Fra tutte le creature una era la sua prediletta, sebbene all’apparenza somigliasse a una sottospecie di scimmia, sgraziata e senza peli, che vagabondava per il mondo con un’andatura malferma. Eppure quell’essere – che aveva chiamato Uomo – sembrava il solo in grado di accorgersi di Lui. Tutto il resto dell’universo pareva come indifferente alla sua presenza, ma non l’Uomo: talvolta, quando il suo sguardo si posava sopra a uno di quei buffi individui, poteva osservarlo sollevare il capo verso il firmamento, scrutando qualcosa in lontananza, con un’espressione di vaga inquietudine stampata sul volto. E i suoi occhi… Più di una volta gli era parso di cogliervi uno strano scintillio, un vivace bagliore che pareva quasi volerlo sfidare.

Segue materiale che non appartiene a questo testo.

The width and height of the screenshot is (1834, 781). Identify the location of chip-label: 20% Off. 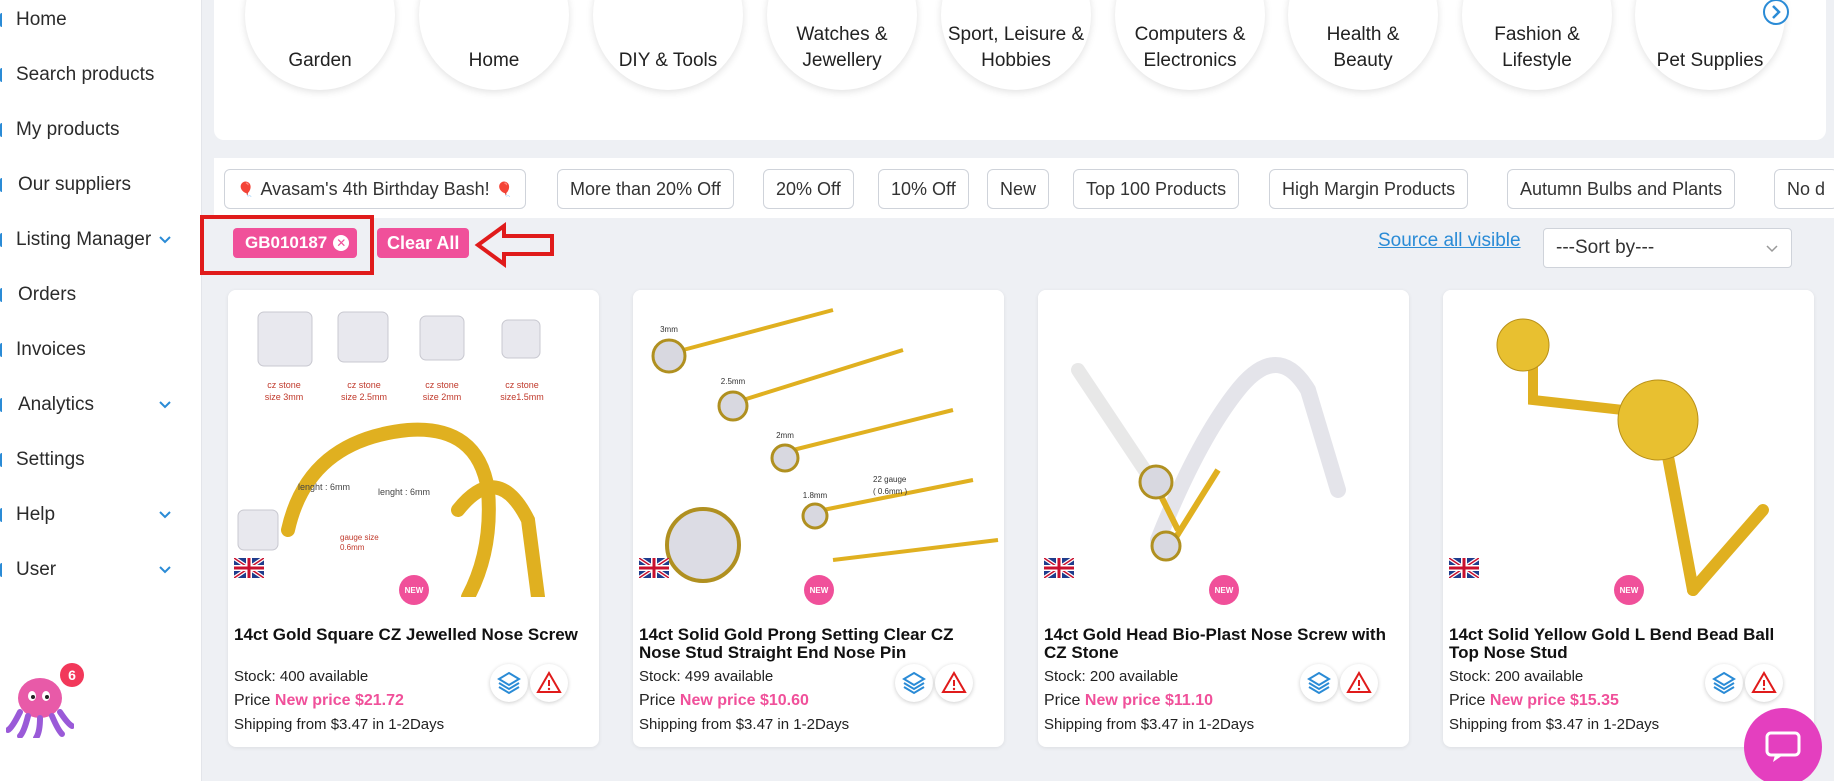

Allora si sentiva come irresistibilmente attratto, doveva avvicinarsi fino a carpire l’essenza più profonda racchiusa in quegli occhi, perché soltanto in essi sentiva di potersi rispecchiare.

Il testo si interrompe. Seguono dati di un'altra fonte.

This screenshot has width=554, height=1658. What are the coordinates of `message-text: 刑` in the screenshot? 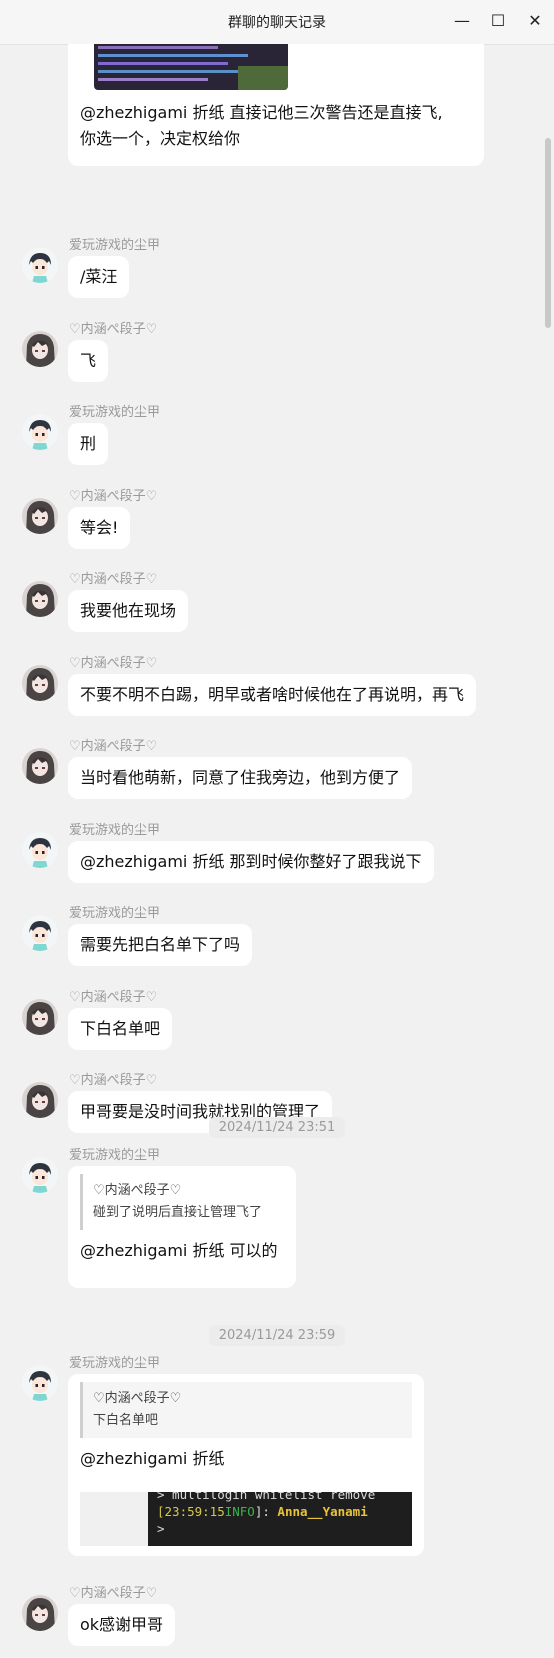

Così un giorno come tanti era disceso fin quasi al suolo, osservando un gruppo di umani radunati intorno al fuoco. Alcuni dormivano avvolti da spesse pellicce, ma altri erano vigili e attenti. Dio osservò una di quelle figure, che si stagliava in controluce dinnanzi alle fiamme. Era una giovane donna, i suoi occhi erano dolci e del colore dell’ambra e fissavano lontano, oltre l’orizzonte. Tutte le stelle del firmamento sembravano proiettare i loro raggi sul suo volto, rischiarandolo. Vacillò. C’era una brezza leggera ma costante, che spirava da est portando via il fumo al di là delle cime degli alberi.

Allora Dio pensò che, dopo aver visto così tanta bellezza, avrebbe anche potuto dormire in pace.

Per la prima volta chiuse gli occhi, e un lungo sonno senza sogni lo colse.